## ASSIGNED TASK
Please read the records below and return each line holding the string "computer".
[Start of section]
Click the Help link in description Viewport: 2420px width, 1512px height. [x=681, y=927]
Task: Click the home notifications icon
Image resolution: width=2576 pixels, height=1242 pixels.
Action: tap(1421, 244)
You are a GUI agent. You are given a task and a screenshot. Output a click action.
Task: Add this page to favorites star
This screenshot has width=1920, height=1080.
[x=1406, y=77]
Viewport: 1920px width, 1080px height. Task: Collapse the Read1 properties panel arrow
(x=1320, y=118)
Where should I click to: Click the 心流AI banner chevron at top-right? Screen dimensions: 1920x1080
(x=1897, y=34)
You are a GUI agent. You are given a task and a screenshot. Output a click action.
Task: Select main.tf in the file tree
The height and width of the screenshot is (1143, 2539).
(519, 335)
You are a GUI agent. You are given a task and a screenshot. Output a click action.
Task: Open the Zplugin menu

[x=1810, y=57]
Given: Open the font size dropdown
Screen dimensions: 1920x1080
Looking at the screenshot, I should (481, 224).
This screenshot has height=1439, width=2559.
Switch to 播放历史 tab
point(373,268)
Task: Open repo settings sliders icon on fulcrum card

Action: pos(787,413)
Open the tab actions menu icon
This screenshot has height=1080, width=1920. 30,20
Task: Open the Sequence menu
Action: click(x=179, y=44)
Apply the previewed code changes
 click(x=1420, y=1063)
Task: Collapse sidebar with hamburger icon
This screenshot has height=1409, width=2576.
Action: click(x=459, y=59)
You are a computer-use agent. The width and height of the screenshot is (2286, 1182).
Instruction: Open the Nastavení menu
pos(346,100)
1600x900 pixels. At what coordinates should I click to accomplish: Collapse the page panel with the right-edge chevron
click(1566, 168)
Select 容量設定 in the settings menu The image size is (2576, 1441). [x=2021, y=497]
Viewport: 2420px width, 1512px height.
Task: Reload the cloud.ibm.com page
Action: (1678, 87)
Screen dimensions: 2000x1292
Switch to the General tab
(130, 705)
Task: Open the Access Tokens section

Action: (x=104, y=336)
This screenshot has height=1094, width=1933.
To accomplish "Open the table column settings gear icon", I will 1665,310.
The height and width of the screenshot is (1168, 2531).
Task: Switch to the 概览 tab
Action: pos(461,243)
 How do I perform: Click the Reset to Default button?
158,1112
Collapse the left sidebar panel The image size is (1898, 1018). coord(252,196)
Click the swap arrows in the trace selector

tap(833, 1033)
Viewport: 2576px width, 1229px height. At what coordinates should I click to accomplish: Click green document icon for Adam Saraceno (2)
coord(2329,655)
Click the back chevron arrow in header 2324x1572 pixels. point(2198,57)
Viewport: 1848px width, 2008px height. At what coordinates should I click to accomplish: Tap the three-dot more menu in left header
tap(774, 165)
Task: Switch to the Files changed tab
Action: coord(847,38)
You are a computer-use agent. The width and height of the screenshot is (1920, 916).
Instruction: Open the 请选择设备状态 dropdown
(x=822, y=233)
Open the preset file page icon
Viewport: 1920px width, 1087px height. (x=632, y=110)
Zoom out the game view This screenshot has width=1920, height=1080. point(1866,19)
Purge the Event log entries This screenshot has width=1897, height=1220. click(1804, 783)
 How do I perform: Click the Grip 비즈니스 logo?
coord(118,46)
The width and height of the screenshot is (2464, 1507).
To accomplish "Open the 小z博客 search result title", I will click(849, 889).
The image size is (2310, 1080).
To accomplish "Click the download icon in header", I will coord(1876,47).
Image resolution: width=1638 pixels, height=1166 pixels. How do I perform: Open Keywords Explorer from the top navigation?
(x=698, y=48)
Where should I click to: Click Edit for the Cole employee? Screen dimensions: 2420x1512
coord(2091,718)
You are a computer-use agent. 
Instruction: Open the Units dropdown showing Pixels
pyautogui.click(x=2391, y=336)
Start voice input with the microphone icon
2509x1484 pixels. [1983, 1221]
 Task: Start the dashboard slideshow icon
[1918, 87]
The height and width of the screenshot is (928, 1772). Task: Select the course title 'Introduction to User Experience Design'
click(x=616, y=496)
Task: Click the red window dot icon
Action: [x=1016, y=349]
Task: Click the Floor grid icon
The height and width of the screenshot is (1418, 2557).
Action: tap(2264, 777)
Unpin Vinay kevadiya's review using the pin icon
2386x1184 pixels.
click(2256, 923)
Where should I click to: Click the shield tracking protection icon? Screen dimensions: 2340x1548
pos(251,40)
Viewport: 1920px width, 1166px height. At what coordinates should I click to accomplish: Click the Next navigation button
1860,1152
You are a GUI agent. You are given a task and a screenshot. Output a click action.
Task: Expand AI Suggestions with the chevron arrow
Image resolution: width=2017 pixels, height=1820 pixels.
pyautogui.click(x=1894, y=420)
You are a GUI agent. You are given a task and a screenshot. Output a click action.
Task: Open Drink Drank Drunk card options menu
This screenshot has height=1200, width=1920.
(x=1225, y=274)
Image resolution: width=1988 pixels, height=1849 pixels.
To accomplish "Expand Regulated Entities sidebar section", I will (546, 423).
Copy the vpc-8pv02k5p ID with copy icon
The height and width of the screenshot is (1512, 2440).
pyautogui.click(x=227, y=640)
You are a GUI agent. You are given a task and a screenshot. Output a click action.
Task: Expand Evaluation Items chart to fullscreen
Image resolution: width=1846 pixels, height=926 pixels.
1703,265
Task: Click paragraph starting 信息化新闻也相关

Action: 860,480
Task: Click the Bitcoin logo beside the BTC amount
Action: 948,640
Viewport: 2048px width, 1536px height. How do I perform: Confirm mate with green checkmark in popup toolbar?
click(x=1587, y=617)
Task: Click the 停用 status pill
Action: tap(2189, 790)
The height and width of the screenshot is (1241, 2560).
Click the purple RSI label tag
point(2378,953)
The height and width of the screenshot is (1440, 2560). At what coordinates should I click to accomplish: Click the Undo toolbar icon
[End of section]
## PROBLEM SOLUTION
You are a computer-use agent. The width and height of the screenshot is (2286, 1182).
You are a computer-use agent. The width and height of the screenshot is (1920, 916).
You are a computer-use agent. 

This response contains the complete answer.